The second marker is of a CNBC interview recently with Robert F. Kennedy Jr.  Kennedy does a good job of giving the rationale for our continued investment in alternative, sustainable energy.  Kennedy has put his money where his mouth is.  He’s an investor in Ivanpah, a huge solar power installation.

BrightSource’s LPT solar thermal system is currently being deployed at the Ivanpah Solar Electric Generating System (ISEGS) in California’s Mojave Desert. Ivanpah, which started construction in October 2010, is the first project that will deliver power to serve the company’s signed contracts with PG&E and Southern California Edison. The project – which counts NRG Solar, Google and BrightSource as equity investors – is currently the largest solar plant under construction in the world. The project is being constructed by Bechtel.

A 377 megawatt net solar complex using mirrors to focus the power of the sun on solar receivers atop power towers.

  • The electricity generated by all three plants is enough to serve more than 140,000 homes in California during the peak hours of the day.
  • The complex will reduce carbon dioxide (CO2) emissions by more than 400,000 tons per year.
  • Located in Ivanpah, approximately 50 miles northwest of Needles, California (about five miles from the California-Nevada border) on federal land managed by the Bureau of Land Management.

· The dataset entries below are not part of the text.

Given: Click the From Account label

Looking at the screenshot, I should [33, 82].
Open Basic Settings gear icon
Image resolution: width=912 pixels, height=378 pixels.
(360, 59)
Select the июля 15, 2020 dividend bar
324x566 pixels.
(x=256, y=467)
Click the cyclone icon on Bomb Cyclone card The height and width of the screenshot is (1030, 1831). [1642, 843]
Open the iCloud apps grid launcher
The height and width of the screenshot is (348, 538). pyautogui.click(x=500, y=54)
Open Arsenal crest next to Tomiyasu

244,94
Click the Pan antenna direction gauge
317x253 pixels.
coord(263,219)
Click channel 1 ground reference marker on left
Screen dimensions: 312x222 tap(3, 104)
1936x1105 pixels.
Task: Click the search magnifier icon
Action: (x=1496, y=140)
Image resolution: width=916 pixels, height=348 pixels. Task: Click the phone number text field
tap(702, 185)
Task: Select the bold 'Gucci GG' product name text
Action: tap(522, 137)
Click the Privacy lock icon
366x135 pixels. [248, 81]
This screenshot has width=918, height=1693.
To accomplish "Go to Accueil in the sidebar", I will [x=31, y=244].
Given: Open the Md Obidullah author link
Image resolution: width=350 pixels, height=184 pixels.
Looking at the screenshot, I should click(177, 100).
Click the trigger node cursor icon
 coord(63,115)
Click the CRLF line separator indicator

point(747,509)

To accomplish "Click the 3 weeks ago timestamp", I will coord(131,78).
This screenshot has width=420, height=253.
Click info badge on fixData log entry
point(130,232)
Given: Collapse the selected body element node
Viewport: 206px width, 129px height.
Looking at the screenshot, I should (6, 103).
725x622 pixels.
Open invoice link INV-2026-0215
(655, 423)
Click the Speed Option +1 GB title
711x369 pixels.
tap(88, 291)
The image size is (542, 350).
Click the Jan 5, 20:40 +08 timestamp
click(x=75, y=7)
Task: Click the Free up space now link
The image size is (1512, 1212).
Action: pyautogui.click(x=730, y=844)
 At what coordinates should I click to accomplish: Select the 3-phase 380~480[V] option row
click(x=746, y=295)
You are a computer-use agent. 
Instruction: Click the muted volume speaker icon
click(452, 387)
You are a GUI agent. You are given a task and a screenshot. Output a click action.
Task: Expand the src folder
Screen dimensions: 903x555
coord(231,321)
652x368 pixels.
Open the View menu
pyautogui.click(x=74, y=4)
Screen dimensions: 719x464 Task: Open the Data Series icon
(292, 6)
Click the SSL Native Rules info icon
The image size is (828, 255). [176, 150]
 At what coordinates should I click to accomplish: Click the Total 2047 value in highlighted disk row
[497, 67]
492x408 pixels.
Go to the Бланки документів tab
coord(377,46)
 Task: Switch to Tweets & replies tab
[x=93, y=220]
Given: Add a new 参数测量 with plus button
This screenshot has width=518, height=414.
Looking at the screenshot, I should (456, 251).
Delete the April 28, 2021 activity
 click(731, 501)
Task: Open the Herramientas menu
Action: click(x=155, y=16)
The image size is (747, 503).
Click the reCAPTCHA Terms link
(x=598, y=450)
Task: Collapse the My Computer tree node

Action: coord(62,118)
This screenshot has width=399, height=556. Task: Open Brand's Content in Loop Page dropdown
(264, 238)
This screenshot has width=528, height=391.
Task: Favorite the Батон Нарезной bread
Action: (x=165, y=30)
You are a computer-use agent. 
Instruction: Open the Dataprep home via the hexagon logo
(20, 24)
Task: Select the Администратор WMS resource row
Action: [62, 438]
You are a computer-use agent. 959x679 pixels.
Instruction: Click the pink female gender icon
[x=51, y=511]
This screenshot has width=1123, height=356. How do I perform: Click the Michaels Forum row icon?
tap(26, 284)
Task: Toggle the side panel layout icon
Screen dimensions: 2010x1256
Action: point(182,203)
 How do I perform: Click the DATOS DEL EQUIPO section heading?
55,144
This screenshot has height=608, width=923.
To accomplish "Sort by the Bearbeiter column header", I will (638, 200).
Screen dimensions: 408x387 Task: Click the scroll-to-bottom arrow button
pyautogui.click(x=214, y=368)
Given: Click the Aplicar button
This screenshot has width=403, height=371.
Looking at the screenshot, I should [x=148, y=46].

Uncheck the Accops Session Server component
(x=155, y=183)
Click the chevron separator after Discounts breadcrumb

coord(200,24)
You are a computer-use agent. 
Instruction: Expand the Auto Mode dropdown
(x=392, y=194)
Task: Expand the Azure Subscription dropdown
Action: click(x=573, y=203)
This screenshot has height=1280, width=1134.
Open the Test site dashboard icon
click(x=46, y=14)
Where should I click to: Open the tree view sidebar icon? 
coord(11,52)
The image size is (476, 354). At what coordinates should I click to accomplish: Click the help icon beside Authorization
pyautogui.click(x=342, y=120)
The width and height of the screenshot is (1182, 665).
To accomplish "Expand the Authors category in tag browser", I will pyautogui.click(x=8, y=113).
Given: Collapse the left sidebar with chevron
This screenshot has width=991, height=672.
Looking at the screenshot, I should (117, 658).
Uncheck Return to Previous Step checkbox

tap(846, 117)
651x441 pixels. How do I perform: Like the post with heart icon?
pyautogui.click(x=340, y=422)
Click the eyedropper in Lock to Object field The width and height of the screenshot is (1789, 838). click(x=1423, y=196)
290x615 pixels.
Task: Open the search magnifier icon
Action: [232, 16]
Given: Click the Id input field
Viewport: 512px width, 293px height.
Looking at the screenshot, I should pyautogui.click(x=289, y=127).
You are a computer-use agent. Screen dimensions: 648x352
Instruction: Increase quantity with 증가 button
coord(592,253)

The complex is comprised of three separate plants to be built in phases between 2010 and 2013, and will use BrightSource Energy’s LPT solar thermal technology.

Beezer here.  These are two areas, teacher quality and solar energy, where our national discussion has been intentionally hijacked by campaign funding from the fossil industries.  We are being inundated by this massive propoganda effort and, as a result, we aren’t rationally discussing what really needs to be done for our future health, economic and personal.  At least President Obama sticks to his promise of supporting more teachers and supporting alternative energy.  But they are minor points in our current discussion which almost solely revolves around more drilling and more tax cuts, especially tax cuts for the wealthy.